Directions:
All lines below containing "text" are to be listed.
━━━━━ Information supplied ━━━━━
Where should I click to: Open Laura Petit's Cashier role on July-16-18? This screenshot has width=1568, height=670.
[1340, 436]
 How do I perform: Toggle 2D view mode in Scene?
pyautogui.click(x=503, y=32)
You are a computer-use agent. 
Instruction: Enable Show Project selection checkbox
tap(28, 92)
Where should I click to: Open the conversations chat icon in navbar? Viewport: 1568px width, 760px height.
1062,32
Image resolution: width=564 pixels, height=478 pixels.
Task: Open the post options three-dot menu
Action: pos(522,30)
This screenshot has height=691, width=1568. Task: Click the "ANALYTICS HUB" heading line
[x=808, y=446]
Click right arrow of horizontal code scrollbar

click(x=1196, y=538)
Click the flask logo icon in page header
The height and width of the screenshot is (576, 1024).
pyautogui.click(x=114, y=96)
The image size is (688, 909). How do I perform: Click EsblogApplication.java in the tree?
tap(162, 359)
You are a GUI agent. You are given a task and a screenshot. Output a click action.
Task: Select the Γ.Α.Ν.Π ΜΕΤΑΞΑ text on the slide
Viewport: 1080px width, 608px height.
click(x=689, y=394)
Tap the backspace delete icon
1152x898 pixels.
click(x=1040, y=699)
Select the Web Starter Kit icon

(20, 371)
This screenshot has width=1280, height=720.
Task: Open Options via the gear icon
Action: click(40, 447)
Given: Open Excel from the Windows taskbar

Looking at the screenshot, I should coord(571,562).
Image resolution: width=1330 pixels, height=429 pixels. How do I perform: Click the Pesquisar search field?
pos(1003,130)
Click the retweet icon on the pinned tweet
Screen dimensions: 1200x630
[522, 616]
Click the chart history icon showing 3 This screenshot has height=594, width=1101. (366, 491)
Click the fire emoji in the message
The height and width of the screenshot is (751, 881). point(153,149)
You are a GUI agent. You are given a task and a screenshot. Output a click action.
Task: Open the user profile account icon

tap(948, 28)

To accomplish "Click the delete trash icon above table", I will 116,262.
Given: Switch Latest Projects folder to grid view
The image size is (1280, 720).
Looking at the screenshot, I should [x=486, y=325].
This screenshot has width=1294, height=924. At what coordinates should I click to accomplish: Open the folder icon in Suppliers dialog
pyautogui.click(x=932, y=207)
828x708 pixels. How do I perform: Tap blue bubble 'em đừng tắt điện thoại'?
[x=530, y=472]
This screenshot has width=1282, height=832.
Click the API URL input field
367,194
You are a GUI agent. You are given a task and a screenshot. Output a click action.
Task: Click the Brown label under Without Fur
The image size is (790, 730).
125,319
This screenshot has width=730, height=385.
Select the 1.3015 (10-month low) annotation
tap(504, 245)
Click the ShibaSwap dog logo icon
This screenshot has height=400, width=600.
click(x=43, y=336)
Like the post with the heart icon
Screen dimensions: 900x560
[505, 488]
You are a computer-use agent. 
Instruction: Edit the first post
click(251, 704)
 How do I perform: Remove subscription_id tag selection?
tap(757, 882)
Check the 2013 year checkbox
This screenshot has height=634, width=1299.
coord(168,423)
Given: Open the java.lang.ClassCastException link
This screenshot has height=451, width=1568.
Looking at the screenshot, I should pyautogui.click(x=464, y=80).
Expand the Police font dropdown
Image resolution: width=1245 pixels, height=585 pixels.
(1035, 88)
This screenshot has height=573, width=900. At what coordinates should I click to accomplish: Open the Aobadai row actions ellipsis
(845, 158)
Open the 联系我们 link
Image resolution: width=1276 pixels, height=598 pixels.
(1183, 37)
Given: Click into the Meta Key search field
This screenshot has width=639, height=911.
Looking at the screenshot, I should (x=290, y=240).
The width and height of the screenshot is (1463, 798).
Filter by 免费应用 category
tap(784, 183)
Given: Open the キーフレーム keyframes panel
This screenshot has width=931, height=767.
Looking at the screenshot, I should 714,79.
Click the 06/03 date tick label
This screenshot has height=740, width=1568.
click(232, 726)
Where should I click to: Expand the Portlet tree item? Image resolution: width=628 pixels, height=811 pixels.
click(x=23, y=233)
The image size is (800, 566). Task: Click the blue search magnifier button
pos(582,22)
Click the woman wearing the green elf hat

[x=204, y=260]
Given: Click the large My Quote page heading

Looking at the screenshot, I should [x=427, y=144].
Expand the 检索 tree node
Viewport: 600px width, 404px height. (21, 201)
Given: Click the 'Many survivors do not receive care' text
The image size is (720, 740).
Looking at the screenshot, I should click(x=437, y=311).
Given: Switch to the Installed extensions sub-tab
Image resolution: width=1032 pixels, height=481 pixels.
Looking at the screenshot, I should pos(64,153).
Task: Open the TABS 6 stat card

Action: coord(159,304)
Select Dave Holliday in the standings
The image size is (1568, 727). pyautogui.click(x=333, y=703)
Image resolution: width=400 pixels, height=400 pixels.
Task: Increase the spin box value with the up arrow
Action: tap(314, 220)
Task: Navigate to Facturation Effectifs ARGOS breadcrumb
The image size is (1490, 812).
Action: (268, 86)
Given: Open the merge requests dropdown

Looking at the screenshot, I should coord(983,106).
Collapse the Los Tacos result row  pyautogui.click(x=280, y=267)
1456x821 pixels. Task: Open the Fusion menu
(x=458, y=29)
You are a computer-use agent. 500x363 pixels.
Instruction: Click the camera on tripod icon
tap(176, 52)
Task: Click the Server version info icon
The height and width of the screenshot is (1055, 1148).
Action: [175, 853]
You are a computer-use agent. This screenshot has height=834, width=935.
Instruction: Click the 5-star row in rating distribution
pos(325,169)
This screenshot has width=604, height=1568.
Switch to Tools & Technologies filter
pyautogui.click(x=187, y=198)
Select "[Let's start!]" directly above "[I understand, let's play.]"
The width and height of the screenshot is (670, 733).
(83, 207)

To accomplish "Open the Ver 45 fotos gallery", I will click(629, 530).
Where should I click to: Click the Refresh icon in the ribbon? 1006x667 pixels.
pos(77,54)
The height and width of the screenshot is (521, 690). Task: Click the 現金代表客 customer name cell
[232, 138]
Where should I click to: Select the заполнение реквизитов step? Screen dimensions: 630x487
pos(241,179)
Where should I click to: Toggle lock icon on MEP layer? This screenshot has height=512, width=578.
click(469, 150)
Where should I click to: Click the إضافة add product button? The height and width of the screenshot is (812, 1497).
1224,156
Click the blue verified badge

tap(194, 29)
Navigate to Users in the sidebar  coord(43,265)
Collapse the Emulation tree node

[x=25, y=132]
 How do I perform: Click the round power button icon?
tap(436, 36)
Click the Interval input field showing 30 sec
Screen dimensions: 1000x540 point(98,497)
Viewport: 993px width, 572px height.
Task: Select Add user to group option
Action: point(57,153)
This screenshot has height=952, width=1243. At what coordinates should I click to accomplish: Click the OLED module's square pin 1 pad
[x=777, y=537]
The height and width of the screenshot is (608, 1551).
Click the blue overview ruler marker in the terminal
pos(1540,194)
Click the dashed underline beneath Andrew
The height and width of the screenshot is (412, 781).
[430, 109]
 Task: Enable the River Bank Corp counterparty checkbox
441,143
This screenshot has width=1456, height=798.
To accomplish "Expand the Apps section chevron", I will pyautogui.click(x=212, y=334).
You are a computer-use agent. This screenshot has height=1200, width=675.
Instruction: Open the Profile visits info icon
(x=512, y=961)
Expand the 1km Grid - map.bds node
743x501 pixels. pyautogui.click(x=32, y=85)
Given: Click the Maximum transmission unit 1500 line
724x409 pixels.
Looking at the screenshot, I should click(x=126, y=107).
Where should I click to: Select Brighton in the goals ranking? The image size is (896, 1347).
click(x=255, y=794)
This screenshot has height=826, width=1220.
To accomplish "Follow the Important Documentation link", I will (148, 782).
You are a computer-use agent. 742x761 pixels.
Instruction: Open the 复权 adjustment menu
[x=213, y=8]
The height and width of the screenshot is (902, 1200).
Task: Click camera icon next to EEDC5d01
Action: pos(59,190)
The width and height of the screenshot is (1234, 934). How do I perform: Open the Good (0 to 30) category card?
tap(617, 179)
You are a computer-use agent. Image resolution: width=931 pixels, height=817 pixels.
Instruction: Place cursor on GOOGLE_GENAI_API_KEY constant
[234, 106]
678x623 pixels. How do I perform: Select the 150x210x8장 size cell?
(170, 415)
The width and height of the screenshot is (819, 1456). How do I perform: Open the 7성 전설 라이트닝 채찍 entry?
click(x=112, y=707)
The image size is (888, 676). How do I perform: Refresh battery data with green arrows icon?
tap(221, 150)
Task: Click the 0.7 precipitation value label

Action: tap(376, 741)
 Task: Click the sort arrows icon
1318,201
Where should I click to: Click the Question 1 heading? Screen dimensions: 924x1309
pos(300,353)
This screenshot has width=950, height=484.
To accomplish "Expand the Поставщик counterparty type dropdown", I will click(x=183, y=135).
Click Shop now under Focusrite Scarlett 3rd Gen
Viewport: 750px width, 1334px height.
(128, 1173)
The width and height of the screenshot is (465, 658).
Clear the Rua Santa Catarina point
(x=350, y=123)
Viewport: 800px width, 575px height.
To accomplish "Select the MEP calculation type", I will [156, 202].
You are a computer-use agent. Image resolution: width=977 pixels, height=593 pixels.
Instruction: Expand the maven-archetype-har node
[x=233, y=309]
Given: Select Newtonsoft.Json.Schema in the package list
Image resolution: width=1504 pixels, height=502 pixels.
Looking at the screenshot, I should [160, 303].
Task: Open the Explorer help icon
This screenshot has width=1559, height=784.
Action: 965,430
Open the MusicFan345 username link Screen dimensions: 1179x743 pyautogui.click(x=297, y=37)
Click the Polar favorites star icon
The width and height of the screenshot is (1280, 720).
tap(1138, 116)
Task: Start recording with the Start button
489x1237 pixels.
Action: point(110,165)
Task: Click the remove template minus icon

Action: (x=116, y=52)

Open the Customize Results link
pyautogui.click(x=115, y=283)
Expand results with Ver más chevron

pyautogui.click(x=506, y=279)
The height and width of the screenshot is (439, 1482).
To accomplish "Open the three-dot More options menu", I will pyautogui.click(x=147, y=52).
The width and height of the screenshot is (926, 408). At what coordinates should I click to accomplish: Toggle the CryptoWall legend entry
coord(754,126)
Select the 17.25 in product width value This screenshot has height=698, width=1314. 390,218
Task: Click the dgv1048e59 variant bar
━━━━━
Result of this exercise:
Task: Select the Γ.Α.Ν.Π ΜΕΤΑΞΑ text on the slide
Given: Click the 'Many survivors do not receive care' text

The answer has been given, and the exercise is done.